UPDATE: I changed to a 2S li-po battery and the robot runs faster and runs well on carper too.
Some years ago I became interested in the Arduino microcontroller and more recently the Raspberry Pi computer. Initially I wanted to do some physical computing projects (programming devices to sense and to run physical devices). I made LED’s flash, stepper motors and servos rotate, built a permanent wireless weather station and an infrared burglar alarm and then decided robots were the next thing to do.
It takes some time and effort for a beginner to become familiar enough with Arduino and run the IDE (integrated development environment), but the IDE provides many examples and the internet is full of Arduino programs. –I never wrote any original programs, but did minor modifications to some I found on line–.
The IDE has, now and again, trouble finding the software ports on my iMAC. <I solved this and will sent anyone who NEEDS it the information.>
The whole Arduino “thing” is open source, btw. One can purchase microcontroller copies at pretty low prices that usually work well. <Beware of microcontrollers that require a unique set of drivers.>
My first robot was a complete kit from www.yourduino.com His site provides detailed instructions and the code to copy/paste into the Arduino IDE. One can alter the code to influence speed and ping range.
This robot is autonomous and obstacle avoiding. It runs on a hard surface anywhere it wants and uses a ping sensor (sonar) on the front to detect obstacles and stop and turn to avoid them. It can get out of some pretty tight situations. I used a different battery pack and placed it in the center of the robot to improve wheel traction.
From right to left:the ping sensor on a servo (rotates 180 degrees), H bridge motor controllers, battery pack, and Funduino, an Arduino clone.

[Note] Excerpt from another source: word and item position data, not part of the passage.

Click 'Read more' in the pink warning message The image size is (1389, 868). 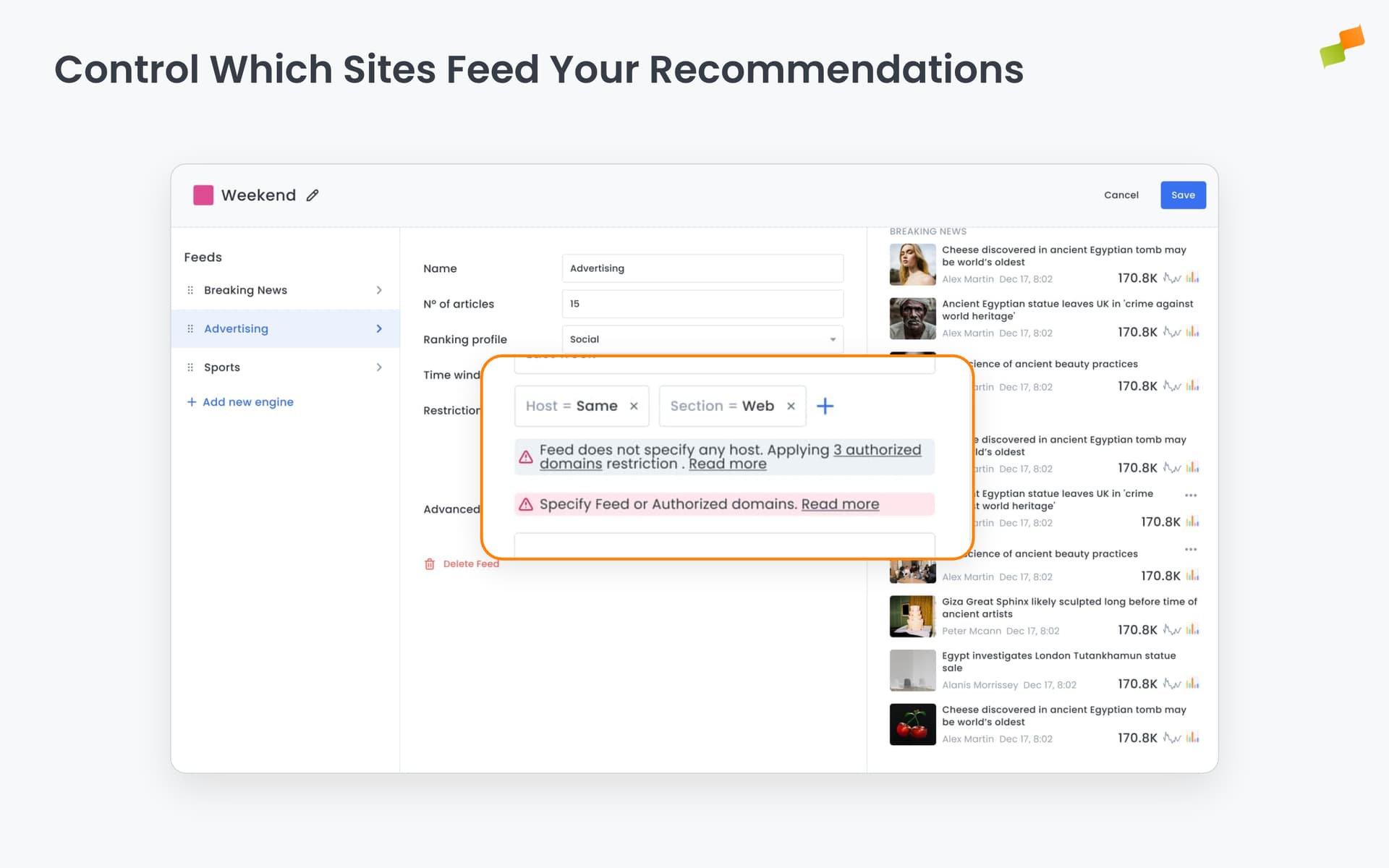pyautogui.click(x=840, y=503)
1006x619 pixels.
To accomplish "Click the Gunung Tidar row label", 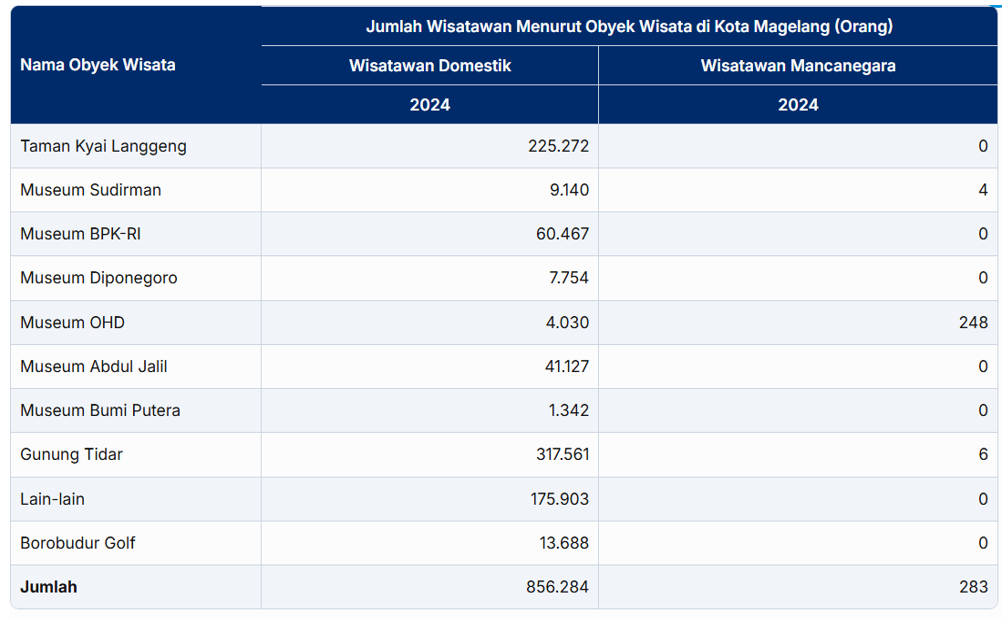I will tap(71, 454).
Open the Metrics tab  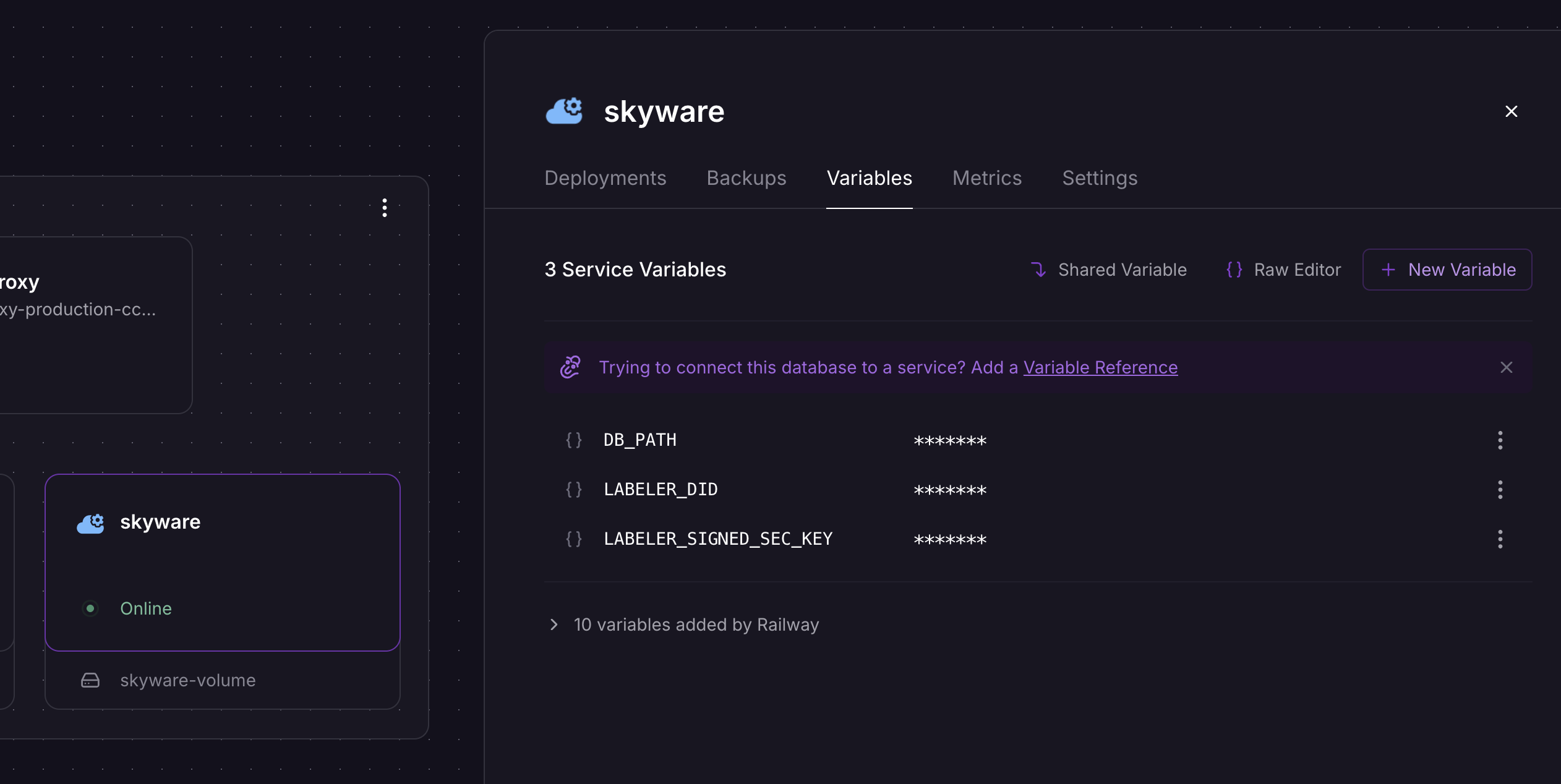[x=986, y=178]
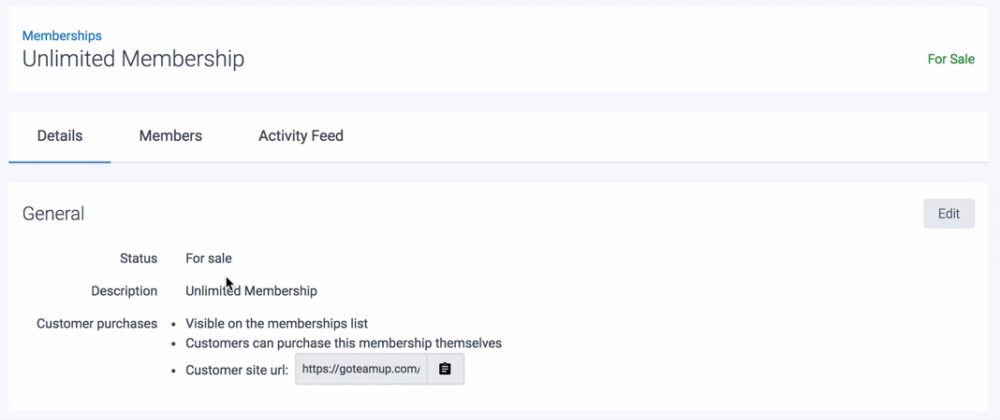Click the clipboard copy icon
Screen dimensions: 1000x420
pyautogui.click(x=445, y=369)
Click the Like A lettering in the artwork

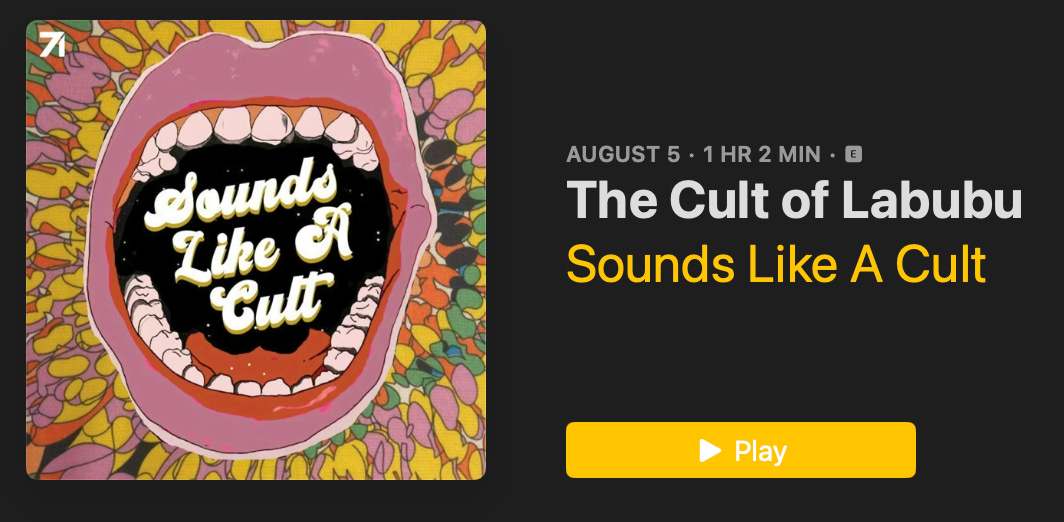[x=265, y=248]
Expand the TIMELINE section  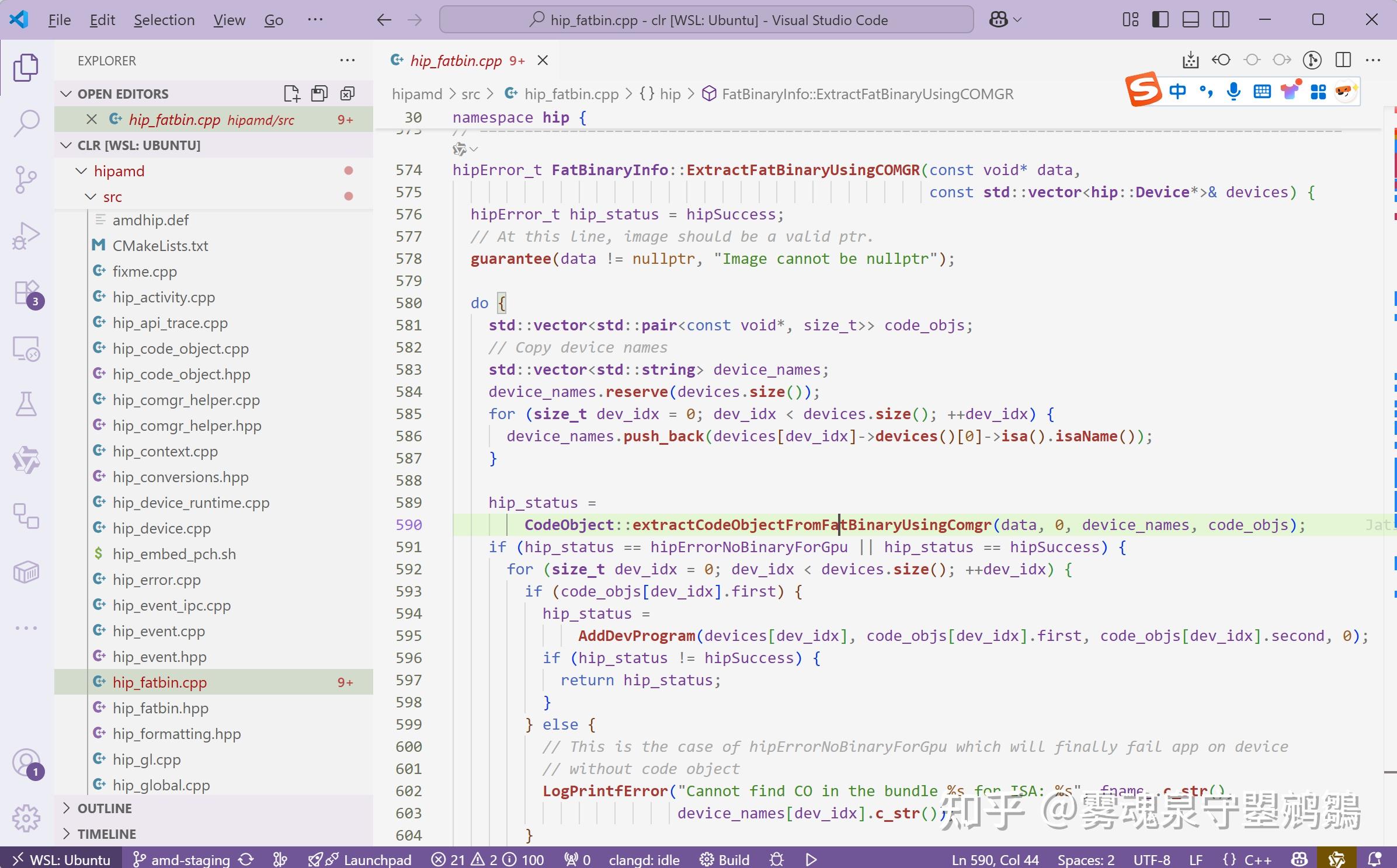(x=106, y=834)
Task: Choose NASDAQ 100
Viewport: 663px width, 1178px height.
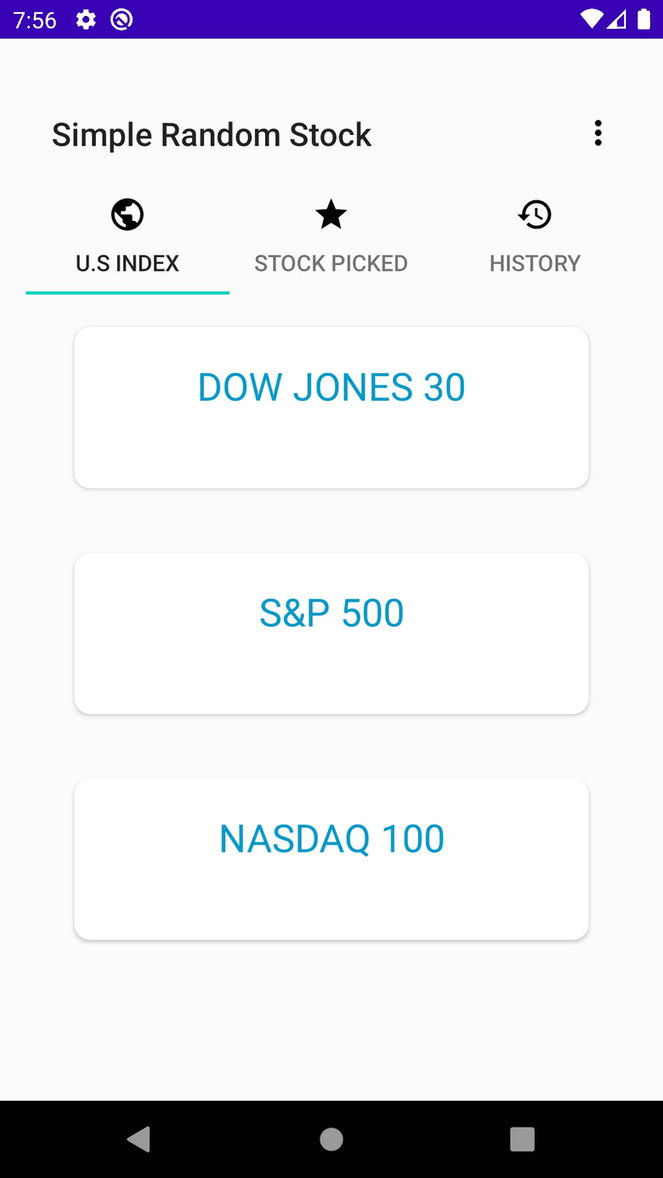Action: tap(331, 858)
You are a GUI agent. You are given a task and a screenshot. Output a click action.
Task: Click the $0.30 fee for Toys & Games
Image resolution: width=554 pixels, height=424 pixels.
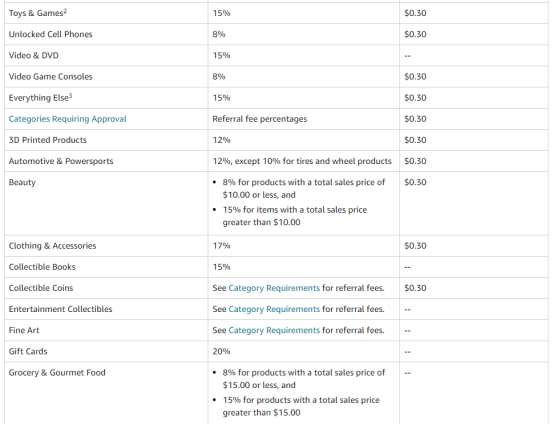click(416, 13)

References: You Tube: Paul McWhorter, best; et. al.
books by Simon Monk
Wireless weather station on Instructables by Debash Dutta.
What is going on here? The battery pack supplies ~9 VDC to the Funduino, which then powers the H bridge, servo, and Ping sensor. In usual operation the Funduino software tells the H bridge to run the robot forward (one motor clockwise; the other counter clockwise), the H bridge delivers a reduced voltage to the motors which are each 3.3VDC, I think. The Ping scans on the servo and sends a signal to the Funduino if an obstacle is encountered. Depending whether the obstacle is in front, left, or right in relation to the Ping, the Funduino will signal the H Bridge to change whichever motor direction is required and then return to normal forward motion. “Smarter than your average bear.”